* **Problem requirements**: For the entries below, repeat exactly each line starting with the one that contains "Given: Tap the Android system back button" and going on through the one that contains "The height and width of the screenshot is (1024, 627).", and no others.

* **Information**:
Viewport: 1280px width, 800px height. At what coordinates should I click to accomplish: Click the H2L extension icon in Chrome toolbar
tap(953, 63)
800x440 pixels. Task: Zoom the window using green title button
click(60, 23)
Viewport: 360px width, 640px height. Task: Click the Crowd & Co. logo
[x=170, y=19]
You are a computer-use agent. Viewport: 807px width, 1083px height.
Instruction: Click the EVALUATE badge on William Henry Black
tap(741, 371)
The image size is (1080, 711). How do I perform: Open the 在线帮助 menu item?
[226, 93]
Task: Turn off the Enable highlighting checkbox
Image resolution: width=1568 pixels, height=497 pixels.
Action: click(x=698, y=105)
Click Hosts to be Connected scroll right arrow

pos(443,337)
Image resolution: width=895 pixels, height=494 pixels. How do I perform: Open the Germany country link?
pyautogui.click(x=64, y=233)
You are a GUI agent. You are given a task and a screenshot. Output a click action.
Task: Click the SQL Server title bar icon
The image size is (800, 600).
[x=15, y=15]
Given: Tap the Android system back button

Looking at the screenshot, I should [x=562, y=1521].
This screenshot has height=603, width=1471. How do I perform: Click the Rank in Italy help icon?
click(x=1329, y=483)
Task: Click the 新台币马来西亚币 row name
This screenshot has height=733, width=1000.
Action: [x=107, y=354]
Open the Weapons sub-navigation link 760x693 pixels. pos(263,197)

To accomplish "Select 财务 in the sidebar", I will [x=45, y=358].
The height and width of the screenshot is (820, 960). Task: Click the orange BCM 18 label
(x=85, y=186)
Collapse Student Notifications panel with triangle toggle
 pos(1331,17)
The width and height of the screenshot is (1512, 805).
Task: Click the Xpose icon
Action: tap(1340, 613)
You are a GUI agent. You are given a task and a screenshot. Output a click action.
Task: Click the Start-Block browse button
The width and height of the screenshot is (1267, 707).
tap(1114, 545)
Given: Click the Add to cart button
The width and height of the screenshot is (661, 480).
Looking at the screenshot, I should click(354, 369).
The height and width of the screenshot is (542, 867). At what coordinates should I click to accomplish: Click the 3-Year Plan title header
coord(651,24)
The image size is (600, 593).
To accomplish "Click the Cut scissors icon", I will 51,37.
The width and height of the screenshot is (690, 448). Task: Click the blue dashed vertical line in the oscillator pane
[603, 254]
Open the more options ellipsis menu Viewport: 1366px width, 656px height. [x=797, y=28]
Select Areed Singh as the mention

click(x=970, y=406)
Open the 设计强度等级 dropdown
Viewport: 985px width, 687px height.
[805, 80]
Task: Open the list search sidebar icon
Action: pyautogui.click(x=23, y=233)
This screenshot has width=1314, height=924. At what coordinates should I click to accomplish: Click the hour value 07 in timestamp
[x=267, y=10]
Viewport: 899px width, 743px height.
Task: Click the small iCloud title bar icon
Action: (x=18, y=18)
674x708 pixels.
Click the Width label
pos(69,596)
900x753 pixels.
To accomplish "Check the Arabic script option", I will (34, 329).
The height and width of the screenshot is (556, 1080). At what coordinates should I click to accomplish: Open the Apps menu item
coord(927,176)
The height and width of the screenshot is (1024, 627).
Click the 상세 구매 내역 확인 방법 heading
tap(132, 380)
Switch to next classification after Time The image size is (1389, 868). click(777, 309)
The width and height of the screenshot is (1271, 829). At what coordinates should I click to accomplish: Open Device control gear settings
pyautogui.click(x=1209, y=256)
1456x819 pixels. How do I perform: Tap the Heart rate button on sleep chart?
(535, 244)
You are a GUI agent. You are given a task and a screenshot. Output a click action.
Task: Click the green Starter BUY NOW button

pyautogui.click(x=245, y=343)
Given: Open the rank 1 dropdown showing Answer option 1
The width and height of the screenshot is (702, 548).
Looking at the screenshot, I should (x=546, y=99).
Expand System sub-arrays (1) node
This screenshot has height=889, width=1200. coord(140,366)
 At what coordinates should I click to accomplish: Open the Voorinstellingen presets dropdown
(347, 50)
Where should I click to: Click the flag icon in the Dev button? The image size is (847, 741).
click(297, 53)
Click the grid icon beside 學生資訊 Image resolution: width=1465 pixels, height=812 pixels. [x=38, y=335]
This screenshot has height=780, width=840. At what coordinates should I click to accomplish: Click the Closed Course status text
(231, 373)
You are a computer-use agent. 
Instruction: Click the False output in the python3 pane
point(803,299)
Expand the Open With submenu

* **Solution to this task**:
Given: Tap the Android system back button

Looking at the screenshot, I should [x=562, y=1521].
This screenshot has height=603, width=1471. How do I perform: Click the Rank in Italy help icon?
click(x=1329, y=483)
Task: Click the 新台币马来西亚币 row name
This screenshot has height=733, width=1000.
Action: [x=107, y=354]
Open the Weapons sub-navigation link 760x693 pixels. pos(263,197)

To accomplish "Select 财务 in the sidebar", I will [x=45, y=358].
The height and width of the screenshot is (820, 960). Task: Click the orange BCM 18 label
(x=85, y=186)
Collapse Student Notifications panel with triangle toggle
 pos(1331,17)
The width and height of the screenshot is (1512, 805).
Task: Click the Xpose icon
Action: tap(1340, 613)
You are a GUI agent. You are given a task and a screenshot. Output a click action.
Task: Click the Start-Block browse button
The width and height of the screenshot is (1267, 707).
tap(1114, 545)
Given: Click the Add to cart button
The width and height of the screenshot is (661, 480).
Looking at the screenshot, I should click(354, 369).
The height and width of the screenshot is (542, 867). At what coordinates should I click to accomplish: Click the 3-Year Plan title header
coord(651,24)
The image size is (600, 593).
To accomplish "Click the Cut scissors icon", I will 51,37.
The width and height of the screenshot is (690, 448). Task: Click the blue dashed vertical line in the oscillator pane
[603, 254]
Open the more options ellipsis menu Viewport: 1366px width, 656px height. [x=797, y=28]
Select Areed Singh as the mention

click(x=970, y=406)
Open the 设计强度等级 dropdown
Viewport: 985px width, 687px height.
[805, 80]
Task: Open the list search sidebar icon
Action: pyautogui.click(x=23, y=233)
This screenshot has width=1314, height=924. At what coordinates should I click to accomplish: Click the hour value 07 in timestamp
[x=267, y=10]
Viewport: 899px width, 743px height.
Task: Click the small iCloud title bar icon
Action: (x=18, y=18)
674x708 pixels.
Click the Width label
pos(69,596)
900x753 pixels.
To accomplish "Check the Arabic script option", I will (34, 329).
The height and width of the screenshot is (556, 1080). At what coordinates should I click to accomplish: Open the Apps menu item
coord(927,176)
The height and width of the screenshot is (1024, 627).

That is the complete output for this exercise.